Two highly publicized mass shootings, one on October 1, 2017, at an outdoor concert in Las Vegas and one on November 5, 2017, at a church in Sutherland Springs, Texas, took place in the months before this survey was fielded. Despite the evidence that most people with serious mental illness are never violent toward others and that most interpersonal violence in the United States is not attributable to mental illness (
14), these and other shootings have fostered an ongoing national conversation on the relationship between serious mental illness and violence. Thus, linking serious mental illness with violence might have driven some respondents’ support for increasing investment in health care and social services for this group, with the idea that such services might help to prevent violent behavior. A prior experimental study found that relative to a control arm, exposure to a brief written narrative linking mental illness with violence increased Americans’ willingness to pay additional taxes to improve mental health services (
8).
Willingness to pay for health care services was related to household income. Individuals with higher income levels may have higher willingness to pay, given that the additional tax is a proportionally smaller amount relative to those at lower income levels. Willingness to pay for both services was related to political party affiliation and to negative attitudes toward people with serious mental illness. Differences by political party affiliation were likely due to differing attitudes toward the role of government and taxes in general. Republicans typically favor a limited government role, and Democrats tend to be more willing to invest in government programs. These findings are consistent with previous literature (
5,
7).
Results presented here should be viewed in light of the study’s limitations. Survey respondents might not have precisely understood the distinction between health care and social services for serious mental illness. We attempted to mitigate this issue by providing specific examples of social services (programs to help with housing and employment) in the survey question. Willingness to pay additional taxes was assessed at only the $50 amount, although this increase might not be the correct amount needed to meaningfully improve services.

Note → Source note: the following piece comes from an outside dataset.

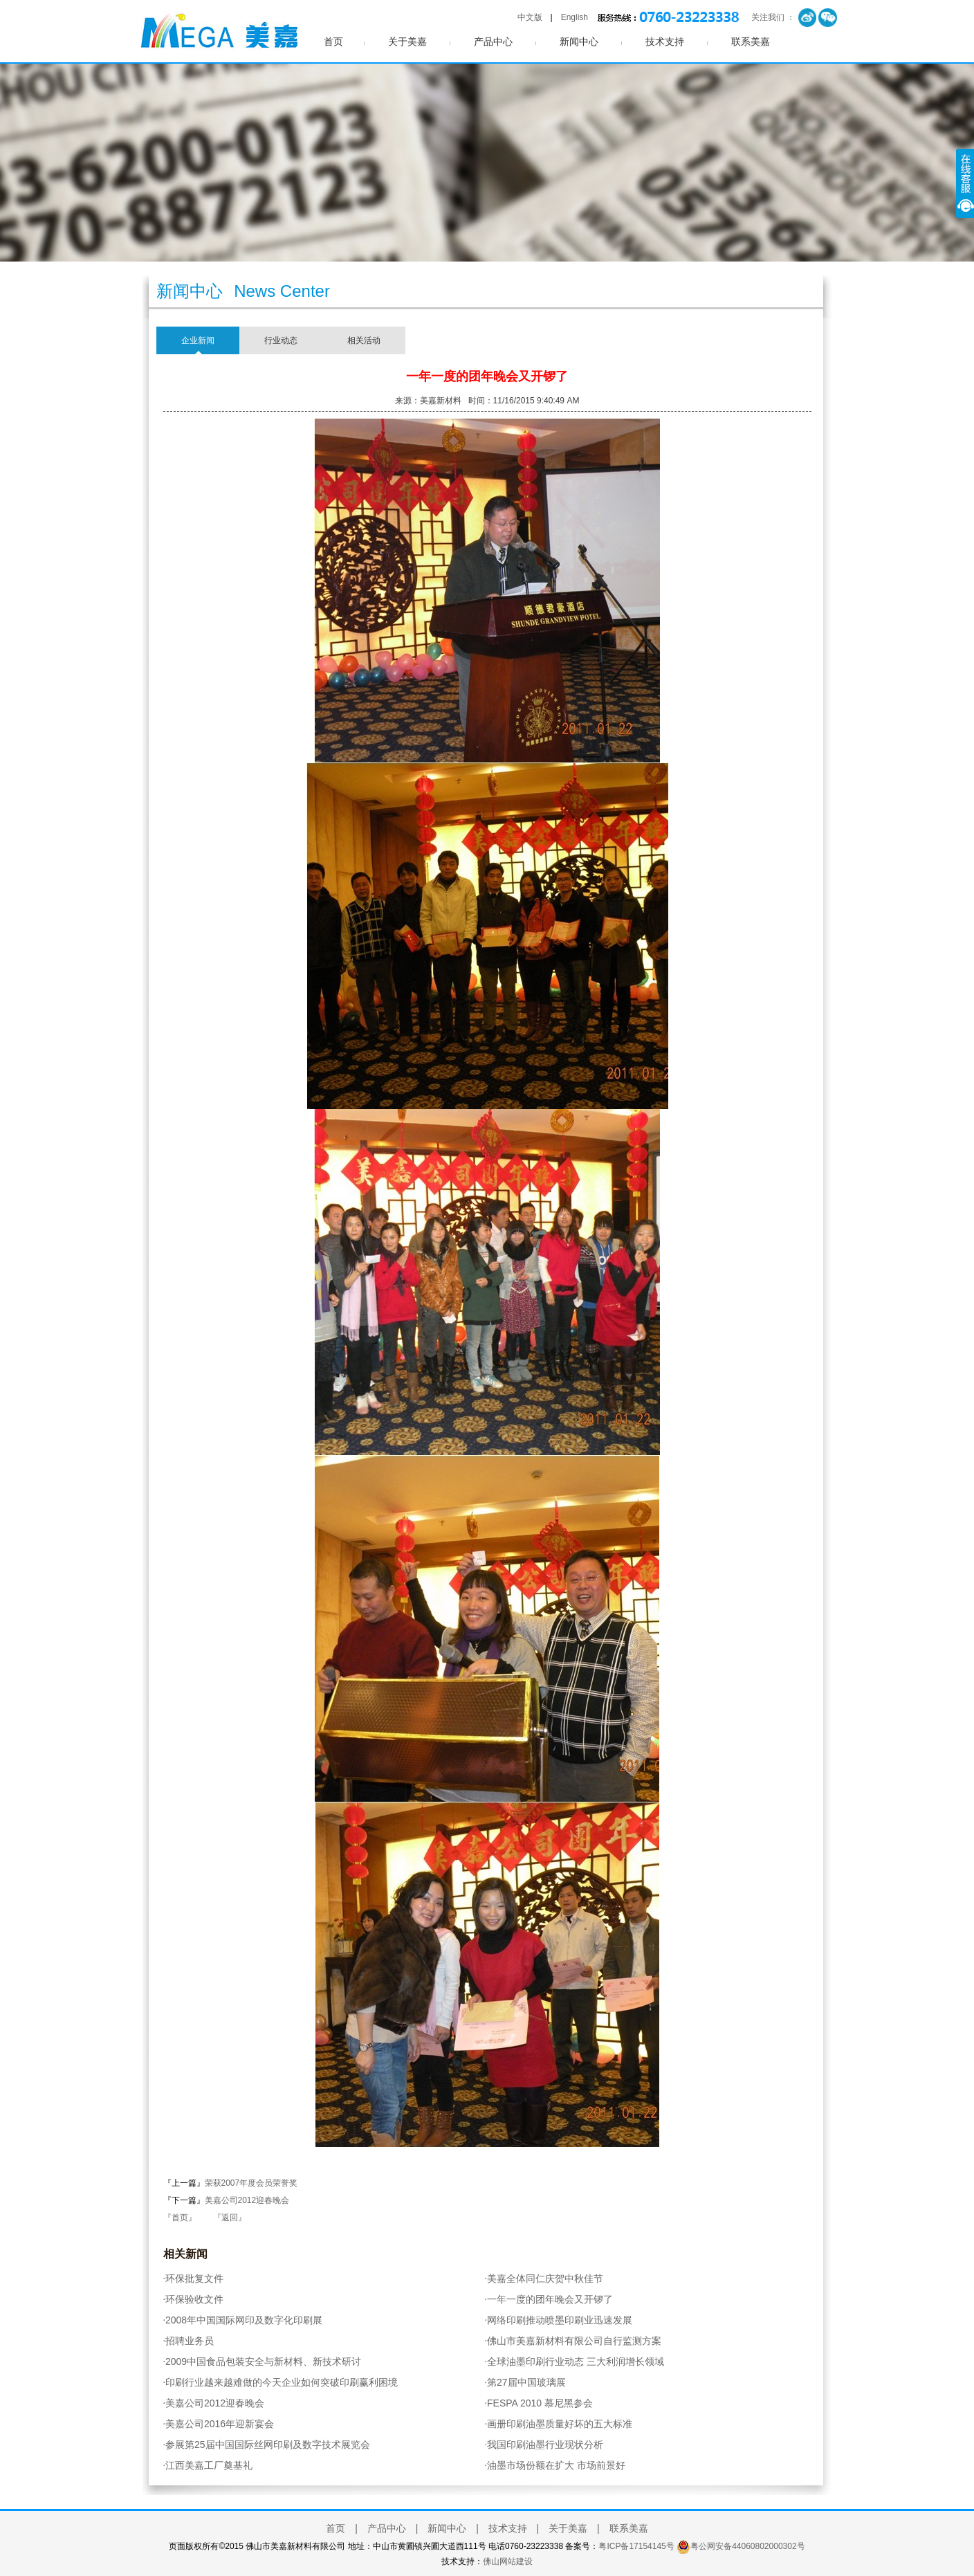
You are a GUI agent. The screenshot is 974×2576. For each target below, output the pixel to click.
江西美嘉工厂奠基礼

Additionally, willingness-to-pay measures focus respondents’ attention only on the options presented. Willingness to pay may have been lower if different service options or populations had been presented. Willingness to pay also might lower when tied to actual (rather than hypothetical) payment (
15). Finally, online surveys can be at risk of sampling biases, although GfK minimizes this risk by using probability-based sampling frames and providing Internet access when necessary.
Conclusions
In contrast to ongoing efforts at the U.S. federal level to cut public funding of services to vulnerable populations, our study found that a majority of Americans are willing to pay $50 in additional taxes to improve both health care and social services for individuals with serious mental illness.